Search code examples
stringalgorithmcomputer-sciencestring-matchingknuth-morris-pratt

What is the purpose of the second while loop in KMP when building the partial match table?


When building the partial match table for KMP:

void buildBackTable() { 
    int i = 0, j = -1; b[0] = -1; 
    while (i < m) { 
        while (j >= 0 && P[i] != P[j]) j = b[j]; //Why is this a while loop!?
        i++; j++;
        b[i] = j;
    }
}   

How come that second while loop is not a conditional instead? Such as:

void buildBackTable() { 
    int i = 0, j = -1; b[0] = -1; 
    while (i < m) { 
        if (j >= 0 && P[i] != P[j]) j = b[j]; //Why not?
        i++; j++;
        b[i] = j;
    }
}   

In most of the examples I've tried, this statement is used to reset j to -1 when there is no match, so when the next iteration comes, we compare the first character of the string (P[j]) with the character at position i (P[i]).


Solution

  • Just to clarify first, in OP's notations m stands for length of string P. Note that b is of length m+1. (this is one of the implementations, though by far not the most natural in terms of notations, which probably caused the confusion)

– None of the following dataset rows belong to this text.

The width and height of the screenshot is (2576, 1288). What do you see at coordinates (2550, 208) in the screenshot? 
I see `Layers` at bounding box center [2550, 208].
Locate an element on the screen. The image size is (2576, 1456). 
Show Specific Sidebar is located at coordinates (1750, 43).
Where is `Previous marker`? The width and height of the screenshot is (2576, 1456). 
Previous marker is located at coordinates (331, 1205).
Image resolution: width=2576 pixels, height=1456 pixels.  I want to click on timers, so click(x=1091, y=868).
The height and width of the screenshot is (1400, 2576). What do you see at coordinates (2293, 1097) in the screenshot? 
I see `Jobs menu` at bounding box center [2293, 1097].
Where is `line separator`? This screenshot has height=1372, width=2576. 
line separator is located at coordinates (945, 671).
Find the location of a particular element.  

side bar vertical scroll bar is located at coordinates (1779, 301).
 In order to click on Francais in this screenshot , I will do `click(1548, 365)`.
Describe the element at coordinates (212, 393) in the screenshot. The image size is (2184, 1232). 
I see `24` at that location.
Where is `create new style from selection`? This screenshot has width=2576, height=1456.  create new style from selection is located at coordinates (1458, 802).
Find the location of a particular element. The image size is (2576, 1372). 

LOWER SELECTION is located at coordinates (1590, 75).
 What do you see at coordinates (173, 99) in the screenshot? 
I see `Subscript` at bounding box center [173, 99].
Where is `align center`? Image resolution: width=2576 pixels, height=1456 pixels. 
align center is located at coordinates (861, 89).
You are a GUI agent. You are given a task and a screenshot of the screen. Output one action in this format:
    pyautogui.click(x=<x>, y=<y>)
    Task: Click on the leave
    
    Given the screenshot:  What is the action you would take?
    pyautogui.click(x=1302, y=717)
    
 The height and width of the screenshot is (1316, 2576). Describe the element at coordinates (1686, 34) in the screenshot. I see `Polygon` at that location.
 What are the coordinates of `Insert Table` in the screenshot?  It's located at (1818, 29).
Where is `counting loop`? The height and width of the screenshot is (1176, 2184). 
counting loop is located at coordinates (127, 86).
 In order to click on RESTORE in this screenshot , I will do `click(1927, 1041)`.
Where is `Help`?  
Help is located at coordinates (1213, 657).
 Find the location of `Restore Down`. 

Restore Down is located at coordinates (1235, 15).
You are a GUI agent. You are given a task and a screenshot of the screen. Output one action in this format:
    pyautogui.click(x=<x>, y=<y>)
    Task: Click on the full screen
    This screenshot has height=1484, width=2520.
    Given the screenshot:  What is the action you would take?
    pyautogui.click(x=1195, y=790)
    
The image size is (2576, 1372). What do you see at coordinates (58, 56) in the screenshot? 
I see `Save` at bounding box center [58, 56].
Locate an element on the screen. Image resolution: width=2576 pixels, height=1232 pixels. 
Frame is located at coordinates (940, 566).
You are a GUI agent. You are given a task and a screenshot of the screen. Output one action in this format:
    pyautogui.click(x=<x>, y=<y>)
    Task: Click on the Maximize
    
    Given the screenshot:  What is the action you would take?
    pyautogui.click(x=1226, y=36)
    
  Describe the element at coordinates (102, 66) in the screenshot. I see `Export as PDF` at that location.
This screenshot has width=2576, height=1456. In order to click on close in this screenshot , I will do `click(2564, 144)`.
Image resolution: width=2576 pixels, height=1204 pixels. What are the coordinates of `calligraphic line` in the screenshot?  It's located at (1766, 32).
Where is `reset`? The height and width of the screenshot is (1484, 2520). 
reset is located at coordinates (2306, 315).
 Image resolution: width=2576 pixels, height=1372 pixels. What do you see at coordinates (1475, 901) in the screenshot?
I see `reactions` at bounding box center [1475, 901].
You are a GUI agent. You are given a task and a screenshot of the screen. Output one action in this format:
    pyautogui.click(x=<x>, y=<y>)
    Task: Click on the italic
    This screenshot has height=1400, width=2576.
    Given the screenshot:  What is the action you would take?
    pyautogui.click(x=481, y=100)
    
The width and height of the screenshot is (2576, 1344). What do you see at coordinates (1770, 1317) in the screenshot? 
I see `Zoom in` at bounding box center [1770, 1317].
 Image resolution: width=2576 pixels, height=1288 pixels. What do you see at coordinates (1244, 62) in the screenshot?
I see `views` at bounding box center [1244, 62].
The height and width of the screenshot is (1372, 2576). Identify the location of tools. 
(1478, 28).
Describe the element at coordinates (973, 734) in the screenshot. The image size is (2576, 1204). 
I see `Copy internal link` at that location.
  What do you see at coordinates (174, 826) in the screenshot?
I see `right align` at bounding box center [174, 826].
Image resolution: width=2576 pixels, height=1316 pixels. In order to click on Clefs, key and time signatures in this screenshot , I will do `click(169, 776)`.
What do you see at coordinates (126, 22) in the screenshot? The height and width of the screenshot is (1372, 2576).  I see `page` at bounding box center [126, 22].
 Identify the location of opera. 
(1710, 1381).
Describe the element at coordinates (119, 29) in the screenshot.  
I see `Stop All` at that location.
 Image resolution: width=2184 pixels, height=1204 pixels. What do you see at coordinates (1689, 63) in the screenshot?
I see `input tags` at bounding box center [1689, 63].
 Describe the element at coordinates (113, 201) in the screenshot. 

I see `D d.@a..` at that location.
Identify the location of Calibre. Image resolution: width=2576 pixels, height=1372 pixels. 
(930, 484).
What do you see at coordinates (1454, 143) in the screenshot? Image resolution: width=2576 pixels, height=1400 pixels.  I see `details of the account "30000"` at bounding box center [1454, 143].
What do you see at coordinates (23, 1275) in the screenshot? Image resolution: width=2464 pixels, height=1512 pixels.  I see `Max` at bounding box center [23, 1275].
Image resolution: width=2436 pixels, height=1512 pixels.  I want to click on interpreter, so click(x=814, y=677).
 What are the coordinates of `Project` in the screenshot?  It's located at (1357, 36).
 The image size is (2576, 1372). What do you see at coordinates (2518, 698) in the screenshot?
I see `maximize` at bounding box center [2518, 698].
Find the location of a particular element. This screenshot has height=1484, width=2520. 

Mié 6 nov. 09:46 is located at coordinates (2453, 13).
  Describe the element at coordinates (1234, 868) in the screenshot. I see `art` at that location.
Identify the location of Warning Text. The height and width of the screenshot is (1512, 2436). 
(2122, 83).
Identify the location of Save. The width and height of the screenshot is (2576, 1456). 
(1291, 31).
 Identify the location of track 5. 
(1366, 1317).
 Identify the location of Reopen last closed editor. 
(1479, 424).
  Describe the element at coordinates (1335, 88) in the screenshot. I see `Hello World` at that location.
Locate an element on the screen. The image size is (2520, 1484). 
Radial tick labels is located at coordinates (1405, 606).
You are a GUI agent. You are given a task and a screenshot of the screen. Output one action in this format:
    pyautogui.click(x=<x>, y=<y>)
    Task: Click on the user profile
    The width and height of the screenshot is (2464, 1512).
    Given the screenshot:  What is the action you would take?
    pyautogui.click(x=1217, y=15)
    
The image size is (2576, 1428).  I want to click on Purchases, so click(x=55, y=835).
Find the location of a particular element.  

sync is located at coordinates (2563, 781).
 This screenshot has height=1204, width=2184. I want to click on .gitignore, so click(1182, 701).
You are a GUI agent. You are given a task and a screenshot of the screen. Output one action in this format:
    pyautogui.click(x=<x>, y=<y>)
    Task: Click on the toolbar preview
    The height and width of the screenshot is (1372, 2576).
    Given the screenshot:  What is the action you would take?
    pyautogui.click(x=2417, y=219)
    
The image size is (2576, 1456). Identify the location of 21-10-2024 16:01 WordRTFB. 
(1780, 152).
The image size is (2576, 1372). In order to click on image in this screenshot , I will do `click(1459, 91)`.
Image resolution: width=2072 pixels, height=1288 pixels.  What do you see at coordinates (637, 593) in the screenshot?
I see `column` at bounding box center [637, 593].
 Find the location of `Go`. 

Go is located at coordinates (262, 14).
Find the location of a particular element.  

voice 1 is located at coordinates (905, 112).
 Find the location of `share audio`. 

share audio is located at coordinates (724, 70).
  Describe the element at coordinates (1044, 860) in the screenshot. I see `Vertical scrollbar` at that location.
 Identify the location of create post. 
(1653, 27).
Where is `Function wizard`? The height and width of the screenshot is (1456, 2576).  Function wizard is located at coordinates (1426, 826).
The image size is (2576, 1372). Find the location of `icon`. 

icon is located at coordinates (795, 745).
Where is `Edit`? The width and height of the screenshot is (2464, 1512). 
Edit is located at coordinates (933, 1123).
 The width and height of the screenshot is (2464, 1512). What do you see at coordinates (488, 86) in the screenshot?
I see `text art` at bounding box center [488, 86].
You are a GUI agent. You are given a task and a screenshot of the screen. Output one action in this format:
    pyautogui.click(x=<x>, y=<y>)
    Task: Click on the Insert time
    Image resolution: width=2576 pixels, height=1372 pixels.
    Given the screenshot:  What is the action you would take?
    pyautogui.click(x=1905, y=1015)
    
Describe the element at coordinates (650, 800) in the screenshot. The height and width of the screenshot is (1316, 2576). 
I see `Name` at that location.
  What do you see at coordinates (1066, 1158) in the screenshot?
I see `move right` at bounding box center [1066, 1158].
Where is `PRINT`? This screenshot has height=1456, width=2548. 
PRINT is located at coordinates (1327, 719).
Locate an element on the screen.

    Let's see what is buildBackTable() is purposed to result in. Essentially, for produced array b, b[i] will store the maximum value j, such that j < i, and P[0..j-1] == P[i-j..i-1], b[0]=-1.

    It is not so difficult to understand the following properties:

    1. b[i] <= b[i-1] + 1
    2. if b[i] = j, then for any k < j, s.t P[0..k-1] == P[i-k..i-1], we know that b[j] >= k. At the same time, obviously b[i] > b[j] or b[i] = 0.

    What this means is that we can easily enumerate the k values from largest to smallest, by going through b[i] -> b[b[i]] -> b[b[b[i]]]... and so on.

    This enumeration allows us to jump through the prefixes of P and find maximum value j, s.t. P[0..j-1] == P[i-j..i-1] and P[i] == P[j].

    As for ur question, when conditional check (without loop fails), just consider the string aaaac. Then b[4] = 3. But b[5] = 0. With only conditional check, you would get that b[5]=3.